Arrange the rows below as a Markdown table with the columns "Index" and "Entry", giving each line its number in order and leaving out blank lines.

======== Dataset records ========

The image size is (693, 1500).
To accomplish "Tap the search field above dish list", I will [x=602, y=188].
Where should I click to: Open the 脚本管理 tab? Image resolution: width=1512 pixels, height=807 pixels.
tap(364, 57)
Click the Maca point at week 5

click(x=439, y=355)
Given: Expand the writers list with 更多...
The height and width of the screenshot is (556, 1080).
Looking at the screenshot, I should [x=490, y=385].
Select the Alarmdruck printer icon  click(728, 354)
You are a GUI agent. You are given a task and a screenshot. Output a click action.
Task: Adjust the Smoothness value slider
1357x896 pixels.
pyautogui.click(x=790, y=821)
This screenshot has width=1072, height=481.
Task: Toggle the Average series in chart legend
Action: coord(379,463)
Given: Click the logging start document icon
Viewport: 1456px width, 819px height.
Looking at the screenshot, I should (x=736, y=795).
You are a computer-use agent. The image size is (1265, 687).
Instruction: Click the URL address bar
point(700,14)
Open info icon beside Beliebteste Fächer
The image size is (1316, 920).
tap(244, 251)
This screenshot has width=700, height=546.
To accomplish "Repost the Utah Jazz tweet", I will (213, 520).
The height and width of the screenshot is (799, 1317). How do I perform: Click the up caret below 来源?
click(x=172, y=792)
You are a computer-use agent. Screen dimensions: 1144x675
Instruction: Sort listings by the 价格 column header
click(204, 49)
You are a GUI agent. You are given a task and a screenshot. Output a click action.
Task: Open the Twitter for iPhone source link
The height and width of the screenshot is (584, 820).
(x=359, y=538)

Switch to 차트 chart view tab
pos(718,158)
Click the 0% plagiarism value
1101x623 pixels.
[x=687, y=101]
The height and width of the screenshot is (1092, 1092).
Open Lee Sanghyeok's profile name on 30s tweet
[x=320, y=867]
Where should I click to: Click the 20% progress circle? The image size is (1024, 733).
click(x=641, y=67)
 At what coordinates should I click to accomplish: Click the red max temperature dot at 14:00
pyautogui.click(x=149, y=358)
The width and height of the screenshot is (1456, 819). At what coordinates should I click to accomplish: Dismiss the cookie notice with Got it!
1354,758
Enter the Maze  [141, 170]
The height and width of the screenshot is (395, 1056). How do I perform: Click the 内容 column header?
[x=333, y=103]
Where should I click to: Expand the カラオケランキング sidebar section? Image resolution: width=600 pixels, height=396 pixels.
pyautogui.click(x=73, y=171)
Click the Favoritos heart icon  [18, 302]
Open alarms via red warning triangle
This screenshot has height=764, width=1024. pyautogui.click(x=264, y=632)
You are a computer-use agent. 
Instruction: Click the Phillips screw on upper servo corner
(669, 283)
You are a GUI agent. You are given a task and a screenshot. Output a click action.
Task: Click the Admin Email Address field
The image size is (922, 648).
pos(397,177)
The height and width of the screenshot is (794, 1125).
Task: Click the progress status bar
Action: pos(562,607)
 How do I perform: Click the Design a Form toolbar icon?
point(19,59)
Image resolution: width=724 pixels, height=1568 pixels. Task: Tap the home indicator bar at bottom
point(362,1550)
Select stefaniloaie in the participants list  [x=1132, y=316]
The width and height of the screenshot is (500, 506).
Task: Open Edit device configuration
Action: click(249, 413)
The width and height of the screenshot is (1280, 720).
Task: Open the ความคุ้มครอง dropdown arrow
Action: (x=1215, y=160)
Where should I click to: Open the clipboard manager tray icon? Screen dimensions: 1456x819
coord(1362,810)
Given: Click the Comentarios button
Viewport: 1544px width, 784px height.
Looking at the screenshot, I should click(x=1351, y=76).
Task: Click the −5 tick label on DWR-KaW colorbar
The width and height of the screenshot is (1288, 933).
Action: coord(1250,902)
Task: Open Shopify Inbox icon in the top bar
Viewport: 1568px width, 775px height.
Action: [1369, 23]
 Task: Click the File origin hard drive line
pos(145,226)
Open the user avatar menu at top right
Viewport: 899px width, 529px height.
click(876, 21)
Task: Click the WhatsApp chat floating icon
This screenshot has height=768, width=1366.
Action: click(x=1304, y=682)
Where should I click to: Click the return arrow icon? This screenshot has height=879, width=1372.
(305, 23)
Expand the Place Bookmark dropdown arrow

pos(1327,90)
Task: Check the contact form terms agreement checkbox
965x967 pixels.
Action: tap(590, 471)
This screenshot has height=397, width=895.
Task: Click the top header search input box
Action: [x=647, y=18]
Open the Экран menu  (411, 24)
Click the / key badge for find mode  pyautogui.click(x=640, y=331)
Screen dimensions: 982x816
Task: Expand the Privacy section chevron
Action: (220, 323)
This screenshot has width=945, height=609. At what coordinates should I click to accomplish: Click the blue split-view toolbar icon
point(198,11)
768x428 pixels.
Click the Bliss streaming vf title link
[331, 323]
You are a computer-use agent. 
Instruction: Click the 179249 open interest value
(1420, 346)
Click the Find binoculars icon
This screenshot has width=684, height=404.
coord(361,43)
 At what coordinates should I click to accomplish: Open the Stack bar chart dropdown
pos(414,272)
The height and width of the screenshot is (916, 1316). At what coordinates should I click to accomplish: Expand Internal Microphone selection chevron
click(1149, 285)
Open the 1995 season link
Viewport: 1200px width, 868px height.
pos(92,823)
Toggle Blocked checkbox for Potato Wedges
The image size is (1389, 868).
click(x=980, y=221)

========

- Answer -
| Index | Entry |
|---|---|
| 1 | The image size is (693, 1500). |
| 2 | To accomplish "Tap the search field above dish list", I will [x=602, y=188]. |
| 3 | Where should I click to: Open the 脚本管理 tab? Image resolution: width=1512 pixels, height=807 pixels. |
| 4 | tap(364, 57) |
| 5 | Click the Maca point at week 5 |
| 6 | click(x=439, y=355) |
| 7 | Given: Expand the writers list with 更多... |
| 8 | The height and width of the screenshot is (556, 1080). |
| 9 | Looking at the screenshot, I should [x=490, y=385]. |
| 10 | Select the Alarmdruck printer icon  click(728, 354) |
| 11 | You are a GUI agent. You are given a task and a screenshot. Output a click action. |
| 12 | Task: Adjust the Smoothness value slider |
| 13 | 1357x896 pixels. |
| 14 | pyautogui.click(x=790, y=821) |
| 15 | This screenshot has width=1072, height=481. |
| 16 | Task: Toggle the Average series in chart legend |
| 17 | Action: coord(379,463) |
| 18 | Given: Click the logging start document icon |
| 19 | Viewport: 1456px width, 819px height. |
| 20 | Looking at the screenshot, I should (x=736, y=795). |
| 21 | You are a computer-use agent. The image size is (1265, 687). |
| 22 | Instruction: Click the URL address bar |
| 23 | point(700,14) |
| 24 | Open info icon beside Beliebteste Fächer |
| 25 | The image size is (1316, 920). |
| 26 | tap(244, 251) |
| 27 | This screenshot has width=700, height=546. |
| 28 | To accomplish "Repost the Utah Jazz tweet", I will (213, 520). |
| 29 | The height and width of the screenshot is (799, 1317). How do I perform: Click the up caret below 来源? |
| 30 | click(x=172, y=792) |
| 31 | You are a computer-use agent. Screen dimensions: 1144x675 |
| 32 | Instruction: Sort listings by the 价格 column header |
| 33 | click(204, 49) |
| 34 | You are a GUI agent. You are given a task and a screenshot. Output a click action. |
| 35 | Task: Open the Twitter for iPhone source link |
| 36 | The height and width of the screenshot is (584, 820). |
| 37 | (x=359, y=538) |
| 38 | Switch to 차트 chart view tab |
| 39 | pos(718,158) |
| 40 | Click the 0% plagiarism value |
| 41 | 1101x623 pixels. |
| 42 | [x=687, y=101] |
| 43 | The height and width of the screenshot is (1092, 1092). |
| 44 | Open Lee Sanghyeok's profile name on 30s tweet |
| 45 | [x=320, y=867] |
| 46 | Where should I click to: Click the 20% progress circle? The image size is (1024, 733). |
| 47 | click(x=641, y=67) |
| 48 |  At what coordinates should I click to accomplish: Click the red max temperature dot at 14:00 |
| 49 | pyautogui.click(x=149, y=358) |
| 50 | The width and height of the screenshot is (1456, 819). At what coordinates should I click to accomplish: Dismiss the cookie notice with Got it! |
| 51 | 1354,758 |
| 52 | Enter the Maze  [141, 170] |
| 53 | The height and width of the screenshot is (395, 1056). How do I perform: Click the 内容 column header? |
| 54 | [x=333, y=103] |
| 55 | Where should I click to: Expand the カラオケランキング sidebar section? Image resolution: width=600 pixels, height=396 pixels. |
| 56 | pyautogui.click(x=73, y=171) |
| 57 | Click the Favoritos heart icon  [18, 302] |
| 58 | Open alarms via red warning triangle |
| 59 | This screenshot has height=764, width=1024. pyautogui.click(x=264, y=632) |
| 60 | You are a computer-use agent.  |
| 61 | Instruction: Click the Phillips screw on upper servo corner |
| 62 | (669, 283) |
| 63 | You are a GUI agent. You are given a task and a screenshot. Output a click action. |
| 64 | Task: Click the Admin Email Address field |
| 65 | The image size is (922, 648). |
| 66 | pos(397,177) |
| 67 | The height and width of the screenshot is (794, 1125). |
| 68 | Task: Click the progress status bar |
| 69 | Action: pos(562,607) |
| 70 |  How do I perform: Click the Design a Form toolbar icon? |
| 71 | point(19,59) |
| 72 | Image resolution: width=724 pixels, height=1568 pixels. Task: Tap the home indicator bar at bottom |
| 73 | point(362,1550) |
| 74 | Select stefaniloaie in the participants list  [x=1132, y=316] |
| 75 | The width and height of the screenshot is (500, 506). |
| 76 | Task: Open Edit device configuration |
| 77 | Action: click(249, 413) |
| 78 | The width and height of the screenshot is (1280, 720). |
| 79 | Task: Open the ความคุ้มครอง dropdown arrow |
| 80 | Action: (x=1215, y=160) |
| 81 | Where should I click to: Open the clipboard manager tray icon? Screen dimensions: 1456x819 |
| 82 | coord(1362,810) |
| 83 | Given: Click the Comentarios button |
| 84 | Viewport: 1544px width, 784px height. |
| 85 | Looking at the screenshot, I should click(x=1351, y=76). |
| 86 | Task: Click the −5 tick label on DWR-KaW colorbar |
| 87 | The width and height of the screenshot is (1288, 933). |
| 88 | Action: coord(1250,902) |
| 89 | Task: Open Shopify Inbox icon in the top bar |
| 90 | Viewport: 1568px width, 775px height. |
| 91 | Action: [1369, 23] |
| 92 |  Task: Click the File origin hard drive line |
| 93 | pos(145,226) |
| 94 | Open the user avatar menu at top right |
| 95 | Viewport: 899px width, 529px height. |
| 96 | click(876, 21) |
| 97 | Task: Click the WhatsApp chat floating icon |
| 98 | This screenshot has height=768, width=1366. |
| 99 | Action: click(x=1304, y=682) |
| 100 | Where should I click to: Click the return arrow icon? This screenshot has height=879, width=1372. |
| 101 | (305, 23) |
| 102 | Expand the Place Bookmark dropdown arrow |
| 103 | pos(1327,90) |
| 104 | Task: Check the contact form terms agreement checkbox |
| 105 | 965x967 pixels. |
| 106 | Action: tap(590, 471) |
| 107 | This screenshot has height=397, width=895. |
| 108 | Task: Click the top header search input box |
| 109 | Action: [x=647, y=18] |
| 110 | Open the Экран menu  (411, 24) |
| 111 | Click the / key badge for find mode  pyautogui.click(x=640, y=331) |
| 112 | Screen dimensions: 982x816 |
| 113 | Task: Expand the Privacy section chevron |
| 114 | Action: (220, 323) |
| 115 | This screenshot has width=945, height=609. At what coordinates should I click to accomplish: Click the blue split-view toolbar icon |
| 116 | point(198,11) |
| 117 | 768x428 pixels. |
| 118 | Click the Bliss streaming vf title link |
| 119 | [331, 323] |
| 120 | You are a computer-use agent.  |
| 121 | Instruction: Click the 179249 open interest value |
| 122 | (1420, 346) |
| 123 | Click the Find binoculars icon |
| 124 | This screenshot has width=684, height=404. |
| 125 | coord(361,43) |
| 126 |  At what coordinates should I click to accomplish: Open the Stack bar chart dropdown |
| 127 | pos(414,272) |
| 128 | The height and width of the screenshot is (916, 1316). At what coordinates should I click to accomplish: Expand Internal Microphone selection chevron |
| 129 | click(1149, 285) |
| 130 | Open the 1995 season link |
| 131 | Viewport: 1200px width, 868px height. |
| 132 | pos(92,823) |
| 133 | Toggle Blocked checkbox for Potato Wedges |
| 134 | The image size is (1389, 868). |
| 135 | click(x=980, y=221) |